EAT

Summary

Eat with intention.

• Focus on your primary “foods” (things that feed your soul)—your relationships, your career, your community—to build a foundation for the rest of your life.

• Set an intention every morning to be present to your highest potential, and then make food choices that support this.

• Discover your eating personality so you know what psychological state you start from when eating.

• Consider how to best alter or support your eating personality for living your highest potential.

Inflammation is a widespread epidemic that can often be prevented through diet.

• SAD (Standard American Diet) feeds the fire of inflammation; TEMT cools it down.

• Think plant-based and nutrient-dense eating: the traditional Okinawan, Mediterranean, and anti-inflammatory diets are good places to start.

• Consider periodic cleansing with the changing of the seasons, or at least a few times a year.

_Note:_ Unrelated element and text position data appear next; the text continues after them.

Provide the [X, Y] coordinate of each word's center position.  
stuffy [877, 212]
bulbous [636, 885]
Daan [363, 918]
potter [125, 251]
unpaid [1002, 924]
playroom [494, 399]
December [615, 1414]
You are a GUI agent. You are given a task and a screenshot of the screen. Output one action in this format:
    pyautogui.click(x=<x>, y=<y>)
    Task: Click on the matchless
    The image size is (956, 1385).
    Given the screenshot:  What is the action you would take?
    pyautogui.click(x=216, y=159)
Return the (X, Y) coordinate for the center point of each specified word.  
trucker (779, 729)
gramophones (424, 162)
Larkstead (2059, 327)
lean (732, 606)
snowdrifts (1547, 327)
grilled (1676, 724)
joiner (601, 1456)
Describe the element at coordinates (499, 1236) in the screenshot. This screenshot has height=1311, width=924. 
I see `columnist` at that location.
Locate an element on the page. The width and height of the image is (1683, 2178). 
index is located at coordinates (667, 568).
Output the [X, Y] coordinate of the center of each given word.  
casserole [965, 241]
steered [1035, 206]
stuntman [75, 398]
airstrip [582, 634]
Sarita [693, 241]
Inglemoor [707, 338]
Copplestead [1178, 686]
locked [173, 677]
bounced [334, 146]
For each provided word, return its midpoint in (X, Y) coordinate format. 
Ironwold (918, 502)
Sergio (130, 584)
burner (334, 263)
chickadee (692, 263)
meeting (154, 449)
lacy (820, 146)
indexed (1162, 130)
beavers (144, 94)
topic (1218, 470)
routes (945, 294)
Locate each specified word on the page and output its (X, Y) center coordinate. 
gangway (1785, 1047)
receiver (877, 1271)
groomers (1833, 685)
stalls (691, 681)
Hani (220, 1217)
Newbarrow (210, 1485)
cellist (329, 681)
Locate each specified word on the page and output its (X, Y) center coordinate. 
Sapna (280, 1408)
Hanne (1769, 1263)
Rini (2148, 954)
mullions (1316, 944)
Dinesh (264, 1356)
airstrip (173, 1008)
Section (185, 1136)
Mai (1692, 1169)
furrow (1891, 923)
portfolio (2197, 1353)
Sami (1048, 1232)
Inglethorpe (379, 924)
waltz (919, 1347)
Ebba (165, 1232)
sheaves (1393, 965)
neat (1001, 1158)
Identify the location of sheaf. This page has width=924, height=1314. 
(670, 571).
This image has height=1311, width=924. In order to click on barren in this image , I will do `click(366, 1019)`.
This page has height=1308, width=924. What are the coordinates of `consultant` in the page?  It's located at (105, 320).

• Simple lifestyle shifts can decrease exposure to toxins and buildup of toxicity, naturally keeping your body in balance.

Look at the habits that affect your eating. Change the ones that need to be changed and adopt new ones that will support your highest self.

• Embrace portions that are right-sized, not the oversized portions of SAD.

• Practice hara hachi bu—eating until you are just 80 percent full.

• Eat breakfast every day.

• Eat a high-protein snack after every workout.

• Focus on high-fiber foods.

Feed your brain the foods it needs.

• Eat foods that support BDNF to help your brain grow.

• Acknowledge how stress impacts your eating choices (comfort foods or fasting are the two most common inclinations). Infuse your diet with the foods, vitamins, and minerals it needs to deal with stress in a healthy way.

• Take an offensive stance with cravings by eating to keep your serotonin levels high.

• Eat to protect your brain from degenerative diseases like Alzheimer’s and dementia by eating to decrease free-radical production.